The fluid dynamics of ocean waves

Walter Craig, McMaster University

Lecture 1: surface water waves and tsunamis

Lecture 2: interactions between nonlinear solitary water waves

Abstract: Because of the enormous earthquake in Sumatra, and the devastating tsunami which followed, there is a heightened interest in the prediction and the study of characteristics of tsunamis and nonlinear ocean waves in general.

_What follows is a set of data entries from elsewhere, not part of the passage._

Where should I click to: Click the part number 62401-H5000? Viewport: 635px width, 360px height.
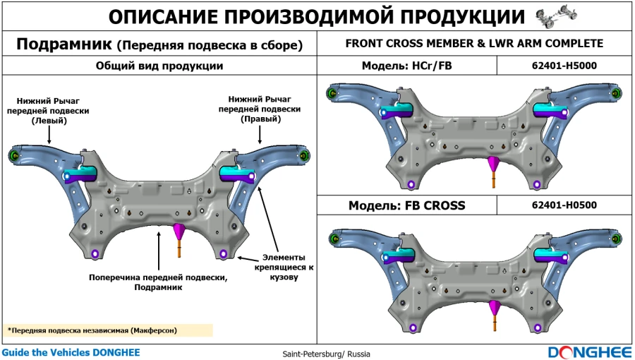click(564, 66)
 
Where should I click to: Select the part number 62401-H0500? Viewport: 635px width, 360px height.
click(564, 205)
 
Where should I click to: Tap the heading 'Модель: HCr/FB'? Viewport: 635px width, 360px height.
click(407, 66)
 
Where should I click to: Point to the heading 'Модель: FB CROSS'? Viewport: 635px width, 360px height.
click(407, 205)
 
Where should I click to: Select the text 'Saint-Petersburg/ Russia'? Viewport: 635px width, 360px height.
click(326, 354)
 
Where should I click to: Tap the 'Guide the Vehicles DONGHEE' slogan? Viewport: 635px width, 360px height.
click(71, 352)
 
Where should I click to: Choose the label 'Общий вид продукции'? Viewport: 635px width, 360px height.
click(159, 66)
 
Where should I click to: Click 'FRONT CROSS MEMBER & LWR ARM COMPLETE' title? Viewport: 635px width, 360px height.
click(474, 43)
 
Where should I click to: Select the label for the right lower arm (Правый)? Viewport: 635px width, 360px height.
click(260, 109)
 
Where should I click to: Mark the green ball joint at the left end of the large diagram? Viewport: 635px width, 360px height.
click(13, 155)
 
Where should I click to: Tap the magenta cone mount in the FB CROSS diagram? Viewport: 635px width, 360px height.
click(495, 306)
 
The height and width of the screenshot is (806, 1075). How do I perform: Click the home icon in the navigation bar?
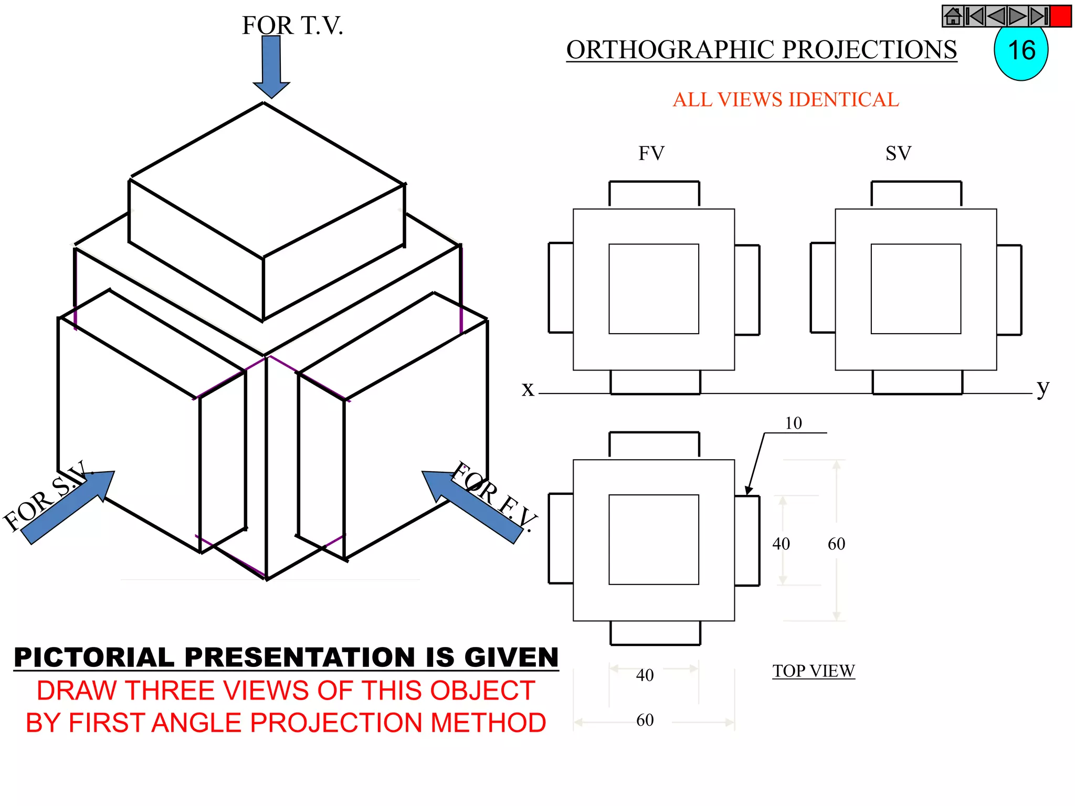click(953, 16)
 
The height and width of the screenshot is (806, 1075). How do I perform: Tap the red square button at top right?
click(1060, 16)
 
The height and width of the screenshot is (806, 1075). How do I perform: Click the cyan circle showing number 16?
click(1021, 51)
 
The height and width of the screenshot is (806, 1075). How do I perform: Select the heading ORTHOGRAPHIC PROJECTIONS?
click(761, 50)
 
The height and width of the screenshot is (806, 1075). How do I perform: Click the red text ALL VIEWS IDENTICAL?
click(785, 100)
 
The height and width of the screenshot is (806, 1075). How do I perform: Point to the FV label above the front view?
click(651, 154)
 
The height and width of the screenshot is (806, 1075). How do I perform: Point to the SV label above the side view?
click(898, 154)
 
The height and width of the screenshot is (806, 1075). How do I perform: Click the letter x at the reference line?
click(528, 389)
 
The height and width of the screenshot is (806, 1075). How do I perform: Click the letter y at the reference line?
click(1042, 388)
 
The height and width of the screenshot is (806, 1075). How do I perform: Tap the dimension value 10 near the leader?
click(793, 423)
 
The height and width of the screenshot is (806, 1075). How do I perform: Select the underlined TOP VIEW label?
click(813, 671)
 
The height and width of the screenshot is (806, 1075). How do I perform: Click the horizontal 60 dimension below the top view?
click(645, 720)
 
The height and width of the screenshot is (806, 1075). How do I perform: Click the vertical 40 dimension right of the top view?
click(781, 544)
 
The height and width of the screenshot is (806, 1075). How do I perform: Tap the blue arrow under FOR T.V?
click(271, 66)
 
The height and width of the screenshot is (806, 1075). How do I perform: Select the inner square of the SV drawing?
click(915, 289)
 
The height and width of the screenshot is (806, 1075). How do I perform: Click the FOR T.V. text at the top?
click(292, 26)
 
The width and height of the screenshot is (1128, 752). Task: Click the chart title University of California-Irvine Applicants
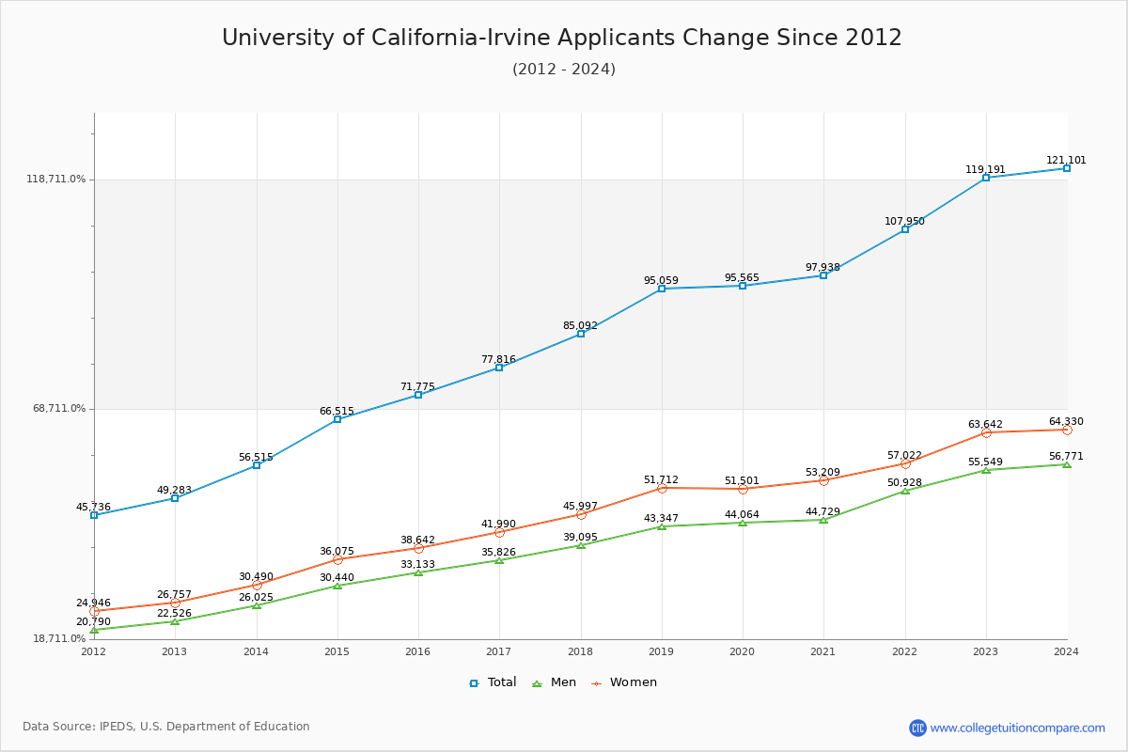point(562,38)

My first lecture will describe the equations of fluid dynamics for the free surface above a body of fluid (the ocean surface), and the linearized equations of motion. From this we can predict the travel time of the recent tsunami from its epicenter off of the north Sumatra coast to the coast of nearby Thailand, the easy coasts of Sri Lanka and south India, and to Africa. We will further formulate the full nonlinear fluid dynamical equations as a Hamiltonian system (Zakharov 1968), we will describe the Greens function and the Dirichlet-Neumann operator for the fluid domain, along with the harmonic analysis of the theory of their regularity. From an asymptotic theory of scaling transformations we will derive the known Boussinesq-like systems and the KdV and KP equations which govern the asymptotic behavior of tsunami waves over an idealized flat bottom. When the bottom is no longer assumed to be perfectly flat, a related theory (Rosales & Papanicolaou 1983)(Craig, Guyenne, Nicholls & Sulem 2004) gives a family of model equations taking this into account.

My second lecture will describe a series of recent results in PDE, numerical results, and experimental results on the nonlinear interactions of solitary surface water waves. In contrast with the case of the KdV equations (and certain other integrable PDE), the Euler equations for a free surface do not admit clean (`elastic') interactions between solitary wave solutions. This has been a classical concern of oceanographers for several decades, but only recently have there been sufficiently accurate and thorough numerical simulations which quantify the degree to which solitary waves lose energy during interactions (Cooker, Wiedman & Bale 1997) (Craig, Guyenne, Hammack, Henderson & Sulem 2004). It is remarkable that this degree of `inelasticity' is remarkably small. I'll describe this work, as well as recent results on the initial value problem which are very relevant to this phenomenon (Schneider & Wayne 2000) (Wright 2004).